(To-do list):
a. According to the forum thread on compiler optimization, what caused a bunch of test failures to be bucketed into the same bucket?
b. Print the part of the forum thread on compiler optimization from "Worth trying if" to "being planned smaller.".

For a database, it would be as if you could send a high level SQL query and an execution plan together.
Halide is very specific, but I could imagine a general-purpose language with a Python-like high level representation for code behavior, with the option to specify a lower-level implementation with a lot of performance annotations.
Great article. One real case I encountered that I find thought provoking, is where a bunch of test failures were bucketed into the same bucket because link-time code-generation had noticed that a bunch of C++ getter functions had the same output code and combined them all. So stack traces became confusing because the address-to-symbol mapping was more complicated than the logic we had in place was prepared for.
i.e. optimization had violated a rule we were implicitly relying on (that each non-inlined function should start at a distinct address, so that address-to-symbol mapping could be done easily). But that’s not an explicit guarantee and optimizers don’t seem to think about it much. (Well for inlining it seems to have had some thought, still sucks, but anyway this case doesn’t fit the pattern of inlining).
I find it hard to say anyone is dead wrong in this case… but I would turn off that LTCG optimization any time I could, except where proven necessary.
I think this is misplacing the need for a rethink. Compilers are amazing at optimizing small programs. What they are less amazing at is optimizing large programs.
The query planner for SQL databases is a good example of this. For small queries, the odds of the planner making a bad choice is rather low. Large queries, on the other hand, are comparatively easy to lead down a bad path. This is why the "no sql" family of databases see more predictable results for a lot of uses. If you can't do complicated queries, then you don't have that peril to worry about.
Worth trying if you have the programs to play with. Run it with and without -O3 and see how the compiler does for you.
> This is why the "no sql" family of databases see more predictable results for a lot of uses. If you can't do complicated queries, then you don't have that peril to worry about.
Can't you also just, well, not use complicated SQL queries?
Certainly, and that is my point? Throwing out query planners feels like the wrong thing to consider. Instead, focus on keeping the things being planned smaller.
I'm not sure if this is the right way to look at it? Do you really care if some optimization was performed or not or do you only care about the performance characteristics of the resulting program? Maybe a more sensible solution would be to have better tests for performance regressions.
Still not an easy task (performance is often highly dependent on the input and regressions can hide in very specific cases) but makes more sense to me than writing high level code and then worrying about the details of how the compier translated that high level code.
One of reasons SQL is declarative is that queries run concurrently yet give the illusion of working in isolation. And unlike the concurrency of independent processes, which is mostly mechanical, this one involves detailed coordination because database queries work on the same data. With these constraints it may be not that easy to come up with an imperative model that is as simple as the current declarative one.
No. Language designers need to think about what their language promises and when some users have differing needs, they may need to fulfill those needs.
> Have a good mental model of what the optimizer can and cannot do.

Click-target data
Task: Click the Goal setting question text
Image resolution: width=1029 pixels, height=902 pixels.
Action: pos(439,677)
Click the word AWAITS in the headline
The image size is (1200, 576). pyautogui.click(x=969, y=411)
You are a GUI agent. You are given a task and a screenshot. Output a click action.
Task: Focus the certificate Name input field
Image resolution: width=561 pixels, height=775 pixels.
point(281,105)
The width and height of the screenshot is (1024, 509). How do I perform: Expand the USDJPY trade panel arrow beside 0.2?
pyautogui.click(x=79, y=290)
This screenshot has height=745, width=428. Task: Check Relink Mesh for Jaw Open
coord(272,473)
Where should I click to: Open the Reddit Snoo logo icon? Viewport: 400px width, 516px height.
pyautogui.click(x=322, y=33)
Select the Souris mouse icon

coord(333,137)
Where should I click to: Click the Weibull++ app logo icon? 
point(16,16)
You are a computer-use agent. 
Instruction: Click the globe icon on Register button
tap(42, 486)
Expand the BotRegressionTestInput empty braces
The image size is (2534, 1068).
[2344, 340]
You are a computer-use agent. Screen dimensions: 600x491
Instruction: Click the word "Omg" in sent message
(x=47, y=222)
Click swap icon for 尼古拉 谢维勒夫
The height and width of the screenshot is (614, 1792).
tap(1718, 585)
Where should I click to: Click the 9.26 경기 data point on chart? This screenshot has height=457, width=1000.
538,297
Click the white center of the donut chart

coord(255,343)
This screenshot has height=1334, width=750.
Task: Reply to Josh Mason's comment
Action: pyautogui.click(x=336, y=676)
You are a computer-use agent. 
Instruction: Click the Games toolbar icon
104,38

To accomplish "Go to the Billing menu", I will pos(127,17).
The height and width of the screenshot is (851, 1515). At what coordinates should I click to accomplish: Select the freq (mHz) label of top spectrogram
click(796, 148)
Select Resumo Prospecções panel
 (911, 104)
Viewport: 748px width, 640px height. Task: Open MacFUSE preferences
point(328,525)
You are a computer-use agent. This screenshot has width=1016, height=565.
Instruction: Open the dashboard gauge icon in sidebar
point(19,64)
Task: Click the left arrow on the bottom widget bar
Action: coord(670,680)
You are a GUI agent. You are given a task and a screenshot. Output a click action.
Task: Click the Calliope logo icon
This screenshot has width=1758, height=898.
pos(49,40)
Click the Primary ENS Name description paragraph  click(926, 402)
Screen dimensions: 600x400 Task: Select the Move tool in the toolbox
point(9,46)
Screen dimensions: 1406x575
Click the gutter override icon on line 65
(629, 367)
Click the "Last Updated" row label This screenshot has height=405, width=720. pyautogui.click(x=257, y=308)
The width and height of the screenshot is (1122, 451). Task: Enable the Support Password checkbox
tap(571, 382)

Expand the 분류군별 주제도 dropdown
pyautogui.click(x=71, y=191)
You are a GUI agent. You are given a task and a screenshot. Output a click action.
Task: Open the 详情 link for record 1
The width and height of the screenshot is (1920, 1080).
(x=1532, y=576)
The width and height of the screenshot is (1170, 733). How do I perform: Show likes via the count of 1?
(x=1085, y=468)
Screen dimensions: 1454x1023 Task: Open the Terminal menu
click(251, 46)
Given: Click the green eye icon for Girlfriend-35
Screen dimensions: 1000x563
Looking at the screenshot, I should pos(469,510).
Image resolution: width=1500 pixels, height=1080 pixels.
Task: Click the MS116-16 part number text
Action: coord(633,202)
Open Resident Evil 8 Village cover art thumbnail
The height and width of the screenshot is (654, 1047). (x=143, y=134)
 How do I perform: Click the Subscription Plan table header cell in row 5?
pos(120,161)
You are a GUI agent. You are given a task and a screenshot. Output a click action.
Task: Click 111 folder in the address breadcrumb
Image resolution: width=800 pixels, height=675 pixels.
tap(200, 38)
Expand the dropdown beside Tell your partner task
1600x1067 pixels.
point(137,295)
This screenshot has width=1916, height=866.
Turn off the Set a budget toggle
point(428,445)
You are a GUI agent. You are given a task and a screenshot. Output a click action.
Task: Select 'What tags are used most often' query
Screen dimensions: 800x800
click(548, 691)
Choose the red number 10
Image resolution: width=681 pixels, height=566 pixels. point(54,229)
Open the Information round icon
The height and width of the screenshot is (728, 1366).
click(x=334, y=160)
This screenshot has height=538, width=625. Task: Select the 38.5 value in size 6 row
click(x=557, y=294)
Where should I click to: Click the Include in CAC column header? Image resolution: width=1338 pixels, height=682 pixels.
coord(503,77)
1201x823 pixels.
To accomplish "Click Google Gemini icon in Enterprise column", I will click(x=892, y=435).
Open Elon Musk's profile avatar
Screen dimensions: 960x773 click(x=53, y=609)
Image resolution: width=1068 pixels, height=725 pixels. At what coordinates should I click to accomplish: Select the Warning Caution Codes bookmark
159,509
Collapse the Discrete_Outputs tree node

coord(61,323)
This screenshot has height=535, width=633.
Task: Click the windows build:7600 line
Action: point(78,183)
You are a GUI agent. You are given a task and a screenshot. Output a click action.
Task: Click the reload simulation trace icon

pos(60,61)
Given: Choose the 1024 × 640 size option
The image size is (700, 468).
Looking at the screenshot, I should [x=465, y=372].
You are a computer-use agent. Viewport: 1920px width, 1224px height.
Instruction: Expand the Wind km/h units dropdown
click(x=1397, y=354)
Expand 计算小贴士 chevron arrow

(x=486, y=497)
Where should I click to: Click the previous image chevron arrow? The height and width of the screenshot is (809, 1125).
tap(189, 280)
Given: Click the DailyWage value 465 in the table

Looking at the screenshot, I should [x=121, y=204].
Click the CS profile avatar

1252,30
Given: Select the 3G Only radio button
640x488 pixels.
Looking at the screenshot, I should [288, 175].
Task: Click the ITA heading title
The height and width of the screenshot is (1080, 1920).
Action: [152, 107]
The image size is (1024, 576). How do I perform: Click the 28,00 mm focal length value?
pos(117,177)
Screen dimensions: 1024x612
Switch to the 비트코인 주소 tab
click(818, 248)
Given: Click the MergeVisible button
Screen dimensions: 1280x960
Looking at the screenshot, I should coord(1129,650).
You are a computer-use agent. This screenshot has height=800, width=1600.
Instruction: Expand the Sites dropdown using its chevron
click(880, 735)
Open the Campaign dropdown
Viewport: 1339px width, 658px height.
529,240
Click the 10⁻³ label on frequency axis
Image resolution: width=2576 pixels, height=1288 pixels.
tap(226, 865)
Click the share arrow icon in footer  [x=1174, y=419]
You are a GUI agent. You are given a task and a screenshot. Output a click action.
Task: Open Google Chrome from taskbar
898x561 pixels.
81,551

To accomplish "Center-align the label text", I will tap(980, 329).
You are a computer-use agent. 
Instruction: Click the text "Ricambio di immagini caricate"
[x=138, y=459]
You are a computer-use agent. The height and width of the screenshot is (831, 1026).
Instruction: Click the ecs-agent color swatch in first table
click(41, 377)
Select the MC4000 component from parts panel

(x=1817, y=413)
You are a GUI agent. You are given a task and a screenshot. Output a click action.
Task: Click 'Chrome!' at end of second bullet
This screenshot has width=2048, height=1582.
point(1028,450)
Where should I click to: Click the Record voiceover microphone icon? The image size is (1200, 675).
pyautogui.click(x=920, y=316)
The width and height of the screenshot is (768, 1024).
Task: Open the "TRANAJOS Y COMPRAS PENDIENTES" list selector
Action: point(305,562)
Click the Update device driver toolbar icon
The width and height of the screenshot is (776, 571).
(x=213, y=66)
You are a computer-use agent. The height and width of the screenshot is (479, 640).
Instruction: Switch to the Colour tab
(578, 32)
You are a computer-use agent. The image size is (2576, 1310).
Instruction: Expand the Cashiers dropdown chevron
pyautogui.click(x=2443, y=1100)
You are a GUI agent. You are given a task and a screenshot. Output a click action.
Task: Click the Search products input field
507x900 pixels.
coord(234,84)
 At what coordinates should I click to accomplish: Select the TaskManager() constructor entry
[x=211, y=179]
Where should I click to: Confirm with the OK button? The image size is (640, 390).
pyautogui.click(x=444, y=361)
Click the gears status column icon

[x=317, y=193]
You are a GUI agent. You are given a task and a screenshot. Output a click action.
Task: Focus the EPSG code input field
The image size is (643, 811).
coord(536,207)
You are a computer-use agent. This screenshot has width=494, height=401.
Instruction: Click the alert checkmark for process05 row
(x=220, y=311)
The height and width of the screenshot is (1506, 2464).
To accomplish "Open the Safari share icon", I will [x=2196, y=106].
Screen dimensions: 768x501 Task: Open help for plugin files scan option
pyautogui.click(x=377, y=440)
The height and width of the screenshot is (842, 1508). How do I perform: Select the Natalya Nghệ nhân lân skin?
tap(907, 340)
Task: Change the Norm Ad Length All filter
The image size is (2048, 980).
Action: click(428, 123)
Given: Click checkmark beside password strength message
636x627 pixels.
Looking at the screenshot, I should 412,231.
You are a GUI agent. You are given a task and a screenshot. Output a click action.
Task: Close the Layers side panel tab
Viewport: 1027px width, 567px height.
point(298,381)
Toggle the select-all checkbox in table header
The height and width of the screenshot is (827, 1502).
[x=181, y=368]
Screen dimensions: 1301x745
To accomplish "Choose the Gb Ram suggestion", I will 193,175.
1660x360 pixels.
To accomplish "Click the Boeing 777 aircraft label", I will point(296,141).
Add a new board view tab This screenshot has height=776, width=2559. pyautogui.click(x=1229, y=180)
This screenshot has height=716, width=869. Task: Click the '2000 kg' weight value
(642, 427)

(Results of the tasks):
a. Link-time code generation noticed that a bunch of C++ getter functions had the same output code and combined them all.

b.
Worth trying if you have the programs to play with. Run it with and without -O3 and see how the compiler does for you.
> This is why the "no sql" family of databases see more predictable results for a lot of uses. If you can't do complicated queries, then you don't have that peril to worry about.
Can't you also just, well, not use complicated SQL queries?
Certainly, and that is my point? Throwing out query planners feels like the wrong thing to consider. Instead, focus on keeping the things being planned smaller.